Does anyone else suffer bad headaches/migraines associated with GPN? Would love to know.

I too have constant dull pain, rather than the electric shock type pain. My neuro diagnosed it as Atypical Glossopharyngeal Neuralgia. I have a constant one-sided sore throat and tongue, and usually ear. It flares from about a 3 on the pain scale to around 8. I've noticed a few things that make it worse. Fever, not getting enough sleep, any type of dental work, stress, and sometimes no reason at all. I have tried all the meds over the years (have had this for 17 years). None have worked for me- I use oxycodone when the pain starts getting above 6. I have had a couple of bouts of the shock type pain- it was brutal!

I hope you find what works best for you-best of luck to you!


Hi Granadam

I have this constant GPN for 1,5 years now.

Before I had episodes of 4 to 6 days every 3 weeks or so for about 2 years.

My pain is a constant 7 of 10 without medication. Bad weather days and some foods make it even worse for a day or 2.

My neurosurgeon told me, that this is an "atypical GPN". Most doctors don`t know that this condition exists, that`s why you almost never read about it and why it is so hard to find a doc that helps you.

I had an MVD 3 month ago and it did not help at all. I am looking into having a "gamma knife" treatment or rhizotomy as a next step.

I will see 4 different doctors in november, to see what they can offer me.

I am on Tramadol with clonazepam and it takes away about 90 percent of my pain and it is the only drug combination that helps ... all others failed or made my pain worse.

Anyways ... you will have to try surgery for yourself, because if you don`t, you will never know if it helps ;-)

You look pretty young and I am 31 myself and taking pain-medication for the next 50 years (if you live this long on medication) is not an option for me.

all the best


I have both constant pain and the flare ups. The constant pain feels electric, buzzy, and 'tight' for me, and the flare ups feel somewhere between electric shock like and a cramping sensation times 10.

I've found diazepam dials down the flair ups dramatically, but duloxetine has had a really marked reduction in the constant pain. Neither of these were discovered through diagnosis thus far.
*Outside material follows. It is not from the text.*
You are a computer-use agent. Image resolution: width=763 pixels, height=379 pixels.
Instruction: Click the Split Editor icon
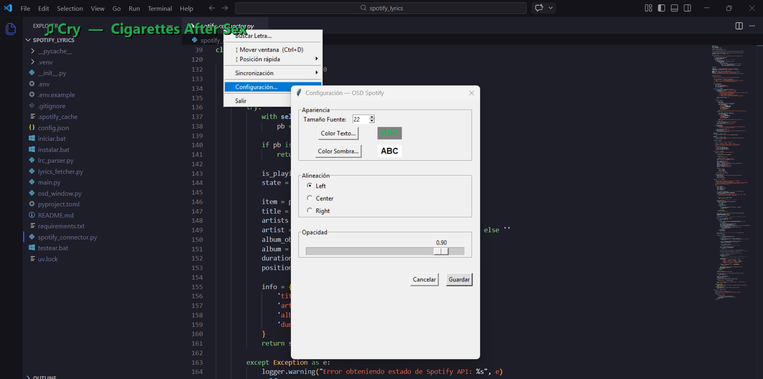coord(739,26)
The benzo thing was discovered during a desperate trip to the ER, where a sympathetic nurse tried something 'out there'' to see if it worked.

The anti depressant was found by me, after researching pain management myself on the internet and leveraging the fact that it was an 'anti depressant' to the doctor, the doctor was like 'then we can both win this way.'

When on both, I haven't had any severe attacks and my base line functioning is much improved. (speaking, eating). The pain is still there all the time, and it flares up more or less. The constant pain wears you down a lot, and having to be constantly reminded and live in fear of the next 'big' one is horrible.
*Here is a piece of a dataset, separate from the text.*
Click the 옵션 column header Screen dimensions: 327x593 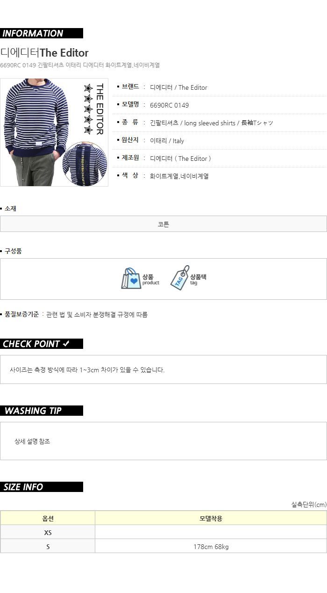tap(48, 518)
Since being on topamax my pain is constant at various levels of pain and heat sensation. I am 38 diagnosed at 37 earlier this year in march. Pain started in the right side of the head but with constant rainy weather it is centered in my eyes and jaw. I can’t get in to see the neurologist till next year so I saw my gp and he recommended acupuncture and is going to set it up for my next appointment. Worth a try.